C’est le cas à Marseille, où des critères objectifs (résidence, activité des parents, contrats à temps plein) sont obscurcis par des critères plus vagues comme « l’objectif de mixité sociale, de mixité d’âge, de mixité d’accueil et d’optimisation du fonctionnement des établissements ». La ville s’est engagée à suivre la recommandation de la chambre, d’informer les parents des refus d’admission en crèche.
Le rapport public recommande donc de renforcer la transparence du processus d’attribution des places en crèche en invitant les collectivités territoriales et les opérateurs privés gestionnaires à formaliser leurs procédures d’admission et à les rendre publiques.
Des besoins spécifiques à mieux prendre en compte
La prise en compte des besoins des familles en matière d’horaires atypiques, accueil d’urgence, enfants en situation de handicap, enfants de détenues ou familles en parcours d’insertion est encore insuffisante.
Le rapport recense diverses initiatives en matière d’horaires atypiques par exemple à Angers, Nancy ou Grenoble, mais relève que de nombreuses collectivités ayant fait l’objet des contrôles ne répondent pas aux préoccupations de ces familles, en particulier les familles monoparentales.
La ville de Marseille a inscrit l’accueil d’urgence dans le règlement de fonctionnement des crèches municipales : 5 places lui sont réservées dans 5 établissements différents.
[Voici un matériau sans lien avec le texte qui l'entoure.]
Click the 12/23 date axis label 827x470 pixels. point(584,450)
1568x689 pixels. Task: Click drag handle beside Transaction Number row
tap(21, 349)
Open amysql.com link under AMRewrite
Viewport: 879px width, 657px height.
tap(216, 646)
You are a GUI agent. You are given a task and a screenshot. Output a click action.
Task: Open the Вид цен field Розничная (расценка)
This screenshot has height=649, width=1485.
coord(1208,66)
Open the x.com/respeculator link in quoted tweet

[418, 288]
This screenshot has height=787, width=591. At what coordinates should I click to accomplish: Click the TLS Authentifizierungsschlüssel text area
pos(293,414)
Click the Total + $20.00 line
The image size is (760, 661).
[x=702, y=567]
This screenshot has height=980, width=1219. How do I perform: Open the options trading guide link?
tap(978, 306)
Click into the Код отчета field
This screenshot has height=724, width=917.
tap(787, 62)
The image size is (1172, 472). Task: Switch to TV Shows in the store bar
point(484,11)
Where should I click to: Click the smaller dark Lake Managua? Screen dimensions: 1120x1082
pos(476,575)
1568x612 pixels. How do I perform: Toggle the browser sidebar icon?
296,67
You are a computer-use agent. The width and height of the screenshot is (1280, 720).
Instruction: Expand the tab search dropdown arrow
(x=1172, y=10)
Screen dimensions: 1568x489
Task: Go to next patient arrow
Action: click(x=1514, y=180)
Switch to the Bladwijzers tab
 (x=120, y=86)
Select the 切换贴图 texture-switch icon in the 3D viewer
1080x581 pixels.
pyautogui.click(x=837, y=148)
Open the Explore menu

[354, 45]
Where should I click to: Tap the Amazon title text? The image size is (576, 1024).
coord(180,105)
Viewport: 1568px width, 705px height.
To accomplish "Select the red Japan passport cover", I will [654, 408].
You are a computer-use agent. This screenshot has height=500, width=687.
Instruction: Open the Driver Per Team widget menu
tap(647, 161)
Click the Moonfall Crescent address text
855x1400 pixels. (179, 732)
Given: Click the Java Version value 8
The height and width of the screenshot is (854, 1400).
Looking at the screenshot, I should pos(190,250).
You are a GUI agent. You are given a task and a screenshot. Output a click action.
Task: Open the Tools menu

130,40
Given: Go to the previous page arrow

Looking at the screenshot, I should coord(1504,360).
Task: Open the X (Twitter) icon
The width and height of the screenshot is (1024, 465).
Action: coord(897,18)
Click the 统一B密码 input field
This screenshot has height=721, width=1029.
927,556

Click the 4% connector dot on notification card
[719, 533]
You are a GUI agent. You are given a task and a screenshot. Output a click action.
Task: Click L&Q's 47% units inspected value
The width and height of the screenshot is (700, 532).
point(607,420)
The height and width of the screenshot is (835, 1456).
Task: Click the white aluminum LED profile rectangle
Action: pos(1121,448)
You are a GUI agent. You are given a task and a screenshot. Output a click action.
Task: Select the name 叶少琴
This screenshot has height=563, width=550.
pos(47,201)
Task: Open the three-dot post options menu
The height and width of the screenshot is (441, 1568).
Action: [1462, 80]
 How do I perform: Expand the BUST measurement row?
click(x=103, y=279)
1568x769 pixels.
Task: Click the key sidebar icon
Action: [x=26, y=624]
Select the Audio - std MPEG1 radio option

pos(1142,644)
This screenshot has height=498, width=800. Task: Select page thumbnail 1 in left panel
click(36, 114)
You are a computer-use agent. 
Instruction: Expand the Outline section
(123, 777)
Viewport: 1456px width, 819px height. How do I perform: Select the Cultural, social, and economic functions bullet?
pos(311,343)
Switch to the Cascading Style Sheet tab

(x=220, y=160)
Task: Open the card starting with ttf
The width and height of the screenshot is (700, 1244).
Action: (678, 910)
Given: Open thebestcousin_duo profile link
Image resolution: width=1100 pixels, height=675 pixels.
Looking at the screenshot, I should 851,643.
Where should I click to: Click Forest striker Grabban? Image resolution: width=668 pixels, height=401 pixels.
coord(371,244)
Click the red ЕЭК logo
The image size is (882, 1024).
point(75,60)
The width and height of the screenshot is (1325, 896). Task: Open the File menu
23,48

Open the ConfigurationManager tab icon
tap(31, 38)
Deux crèches peuvent accueillir des enfants de détenues incarcérées au centre pénitentiaire des Baumettes.
Le rapport conclut que l’accueil des enfants de moins de 3 ans mobilise depuis des années des fonds publics importants. Le coût de cette politique doit être rapproché non seulement des résultats généraux atteints en termes de dynamisme démographique, de taux d’activité des femmes ou encore de contribution à l’égalité des chances mais aussi de l’objectif intermédiaire constitué par le service rendu aux familles de manière à en évaluer l’efficience et à dégager des voies d’amélioration.»